Les cinéastes autochtones mettent en scène leur propre histoire au festival du cinéma de Toronto, battant en brèche l'image déformée que les studios d'Hollywood projettent d'eux depuis un siècle, particulièrement dans les western.

L'émergence de cette nouvelle cinématographie est le fruit de la confiance grandissante et des espoirs qu'affichent une nouvelle génération de jeunes vivant dans des communautés autochtones, tout comme du désir des cinéphiles d'entendre des histoires authentiques, ont indiqué des cinéastes lors d'une table ronde organisée vendredi au festival.

«Notre iconographie a été saupoudrée dans les films depuis le début du cinéma, mais n'a jamais été représentée correctement. Les choses commencent à changer», a déclaré le cinéaste Jeff Barnaby, un Mi'gmaq né dans une réserve de la Gaspésie, au Québec.

«Nous défaisons un siècle de déformation», a-t-il dit lors de cette table ronde sur le cinéma autochtone, une première au festival de Toronto, où il a dévoilé sa plus récente production, «Rhymes for Young Ghouls» (Rimes pour jeunes goules), mettant en vedette l'acteur mi'gmaq Glen Gould.

Gould a comparé l'émergence du cinéma autochtone à un retour à la tradition.

«Traditionnellement dans nos communautés, nous avions des conteurs depuis très, très longtemps. Puis lorsque le cinéma est arrivé, nos histoires ont été racontées par d'autres que nous, il y a même eu des Italiens qui ont joué le rôle d'Indiens», a-t-il dit. «Mais maintenant nous avons cette vague d'écrivains et de conteurs autochtones...»
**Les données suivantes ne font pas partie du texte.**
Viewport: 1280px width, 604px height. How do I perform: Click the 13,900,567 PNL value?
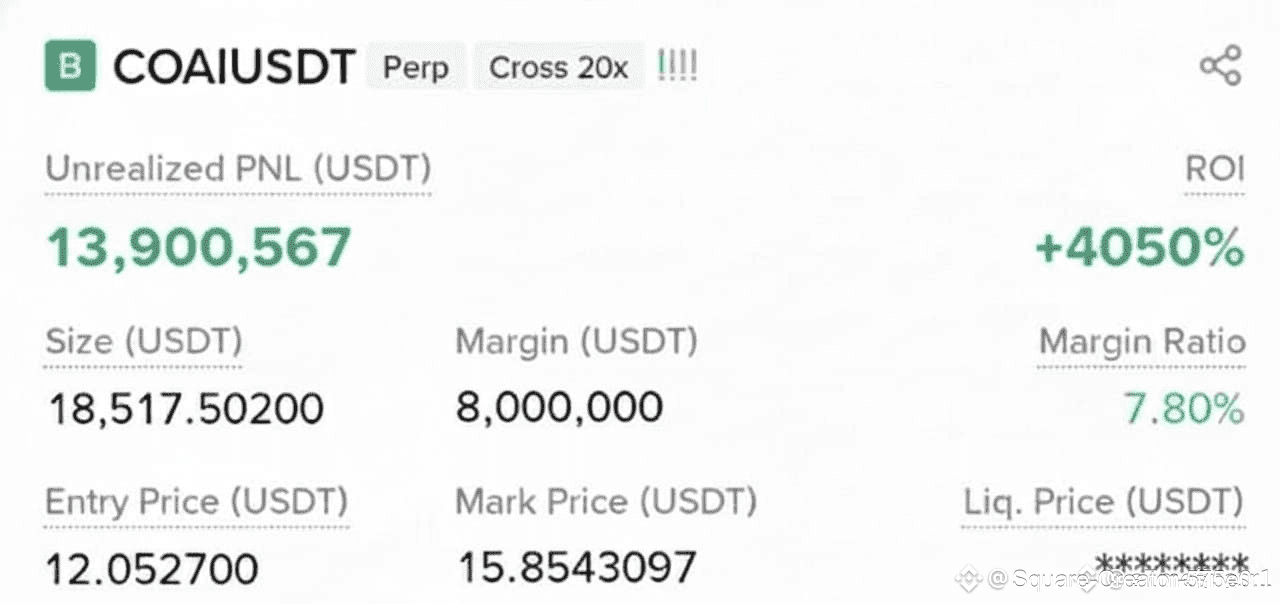(199, 247)
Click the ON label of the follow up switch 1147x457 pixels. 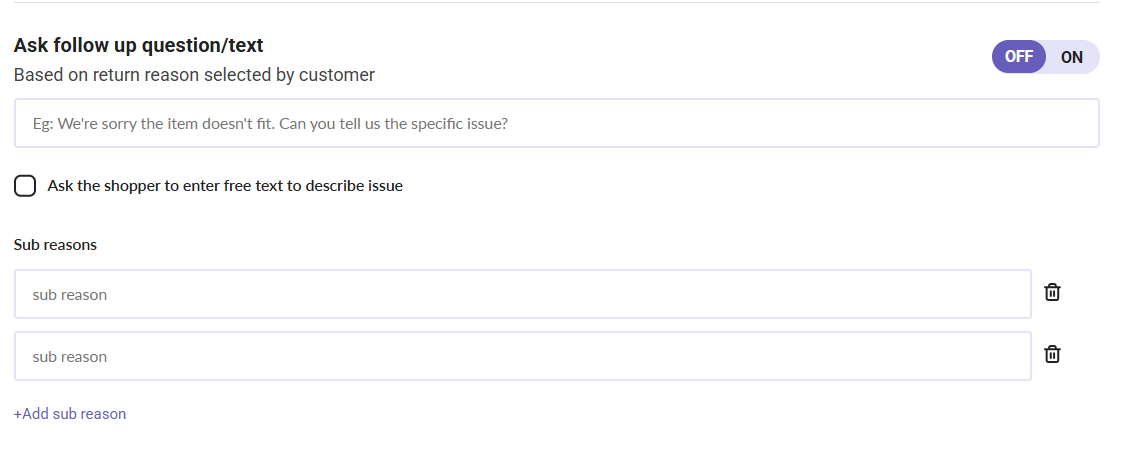pos(1072,57)
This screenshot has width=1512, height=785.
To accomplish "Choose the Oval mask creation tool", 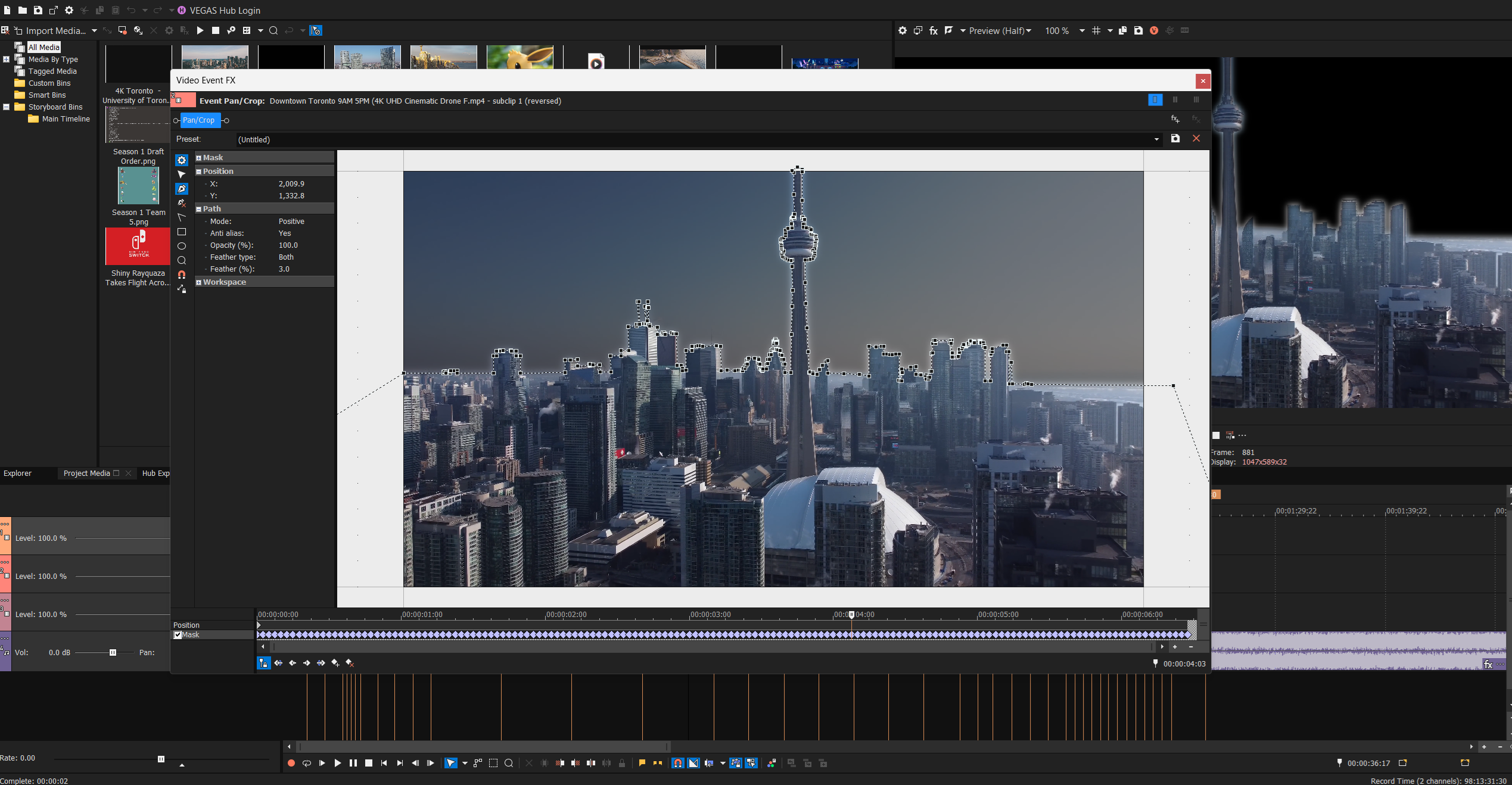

Les militants autochtones se sont longtemps plaint que le soi-disant indien d'Hollywood ne reflétait pas la réalité amérindienne contemporaine, ni leur passé historique.

La réputée cinéaste documentariste Alanis Obomsawin, qui est de retour au festival avec «Hi-Ho Mistahey», explique elle aussi l'émergence du cinéma autochtone par une plus grande ouverture du public et, surtout, la prise de conscience de jeunes autochtones qui découvrent leur identité.

«Quand vous découvrez qui vous êtes, c'est le début d'une grande vie et c'est ce qui se produit en ce moment parmi nous. Je le vois et je l'entends», a-t-elle dit.

La productrice Jennifer Podemski, de communauté muscowpetung en Saskatchewan, sent cependant que les autochtones ont encore du chemin à parcourir avant d'être reconnus: «J'ai comme l'impression que nous frappons sur les murs juste pour être entendus», a-t-elle estimé.

«Pas de mot pour propriété»

Alors que les panélistes abordaient la question des autochtones qui se réapproprient leur histoire, Mme Podemski a fait remarquer qu'il n'y a «pas de mot pour propriété» dans la plupart des langues autochtones.

Son film, Empire of Dirt, sera présenté en première mondiale à Toronto cette semaine.

Plusieurs des films autochtones à l'affiche au festival ont connu une longue gestation, presque une décennie, par exemple, dans le cas de celui de Mme Podemski, qui a dû se battre pour obtenir du financement.

Mme Obomsawin a commencé à travailler sur son film il y a trois ans, mais elle l'a mis en veilleuse l'an dernier pour tourner l'objectif de sa caméra vers une crise majeur du logement dans la communauté autochtone d'Attawapiskat, en Ontario, qui a ému le Canada.

La thématique de plusieurs des films autochtones au festival tourne autour du combat des autochtones pour recevoir un enseignement digne de ce nom.

Seul non-autochtone à prendre part à la discussion, le réalisateur de «Empire of Dirt», Peter Stebbings, a expliqué qu'il avait voulu faire un film sur la justice sociale et sur «des personnages que nous n'avons pas vraiment vu souvent au cinéma».

«Je voulais aller au-delà des questions d'identité», a-t-il souligné.

Le festival du cinéma de Toronto, qui se poursuit jusqu'au 15 septembre, présente aussi Mystery Road, du cinéaste australien Ivan Sen, une enquête sur le meurtre d'une jeune aborigène, et Around the Block, qui suit un étudiant aborigène aux prises justement avec des questions d'identité.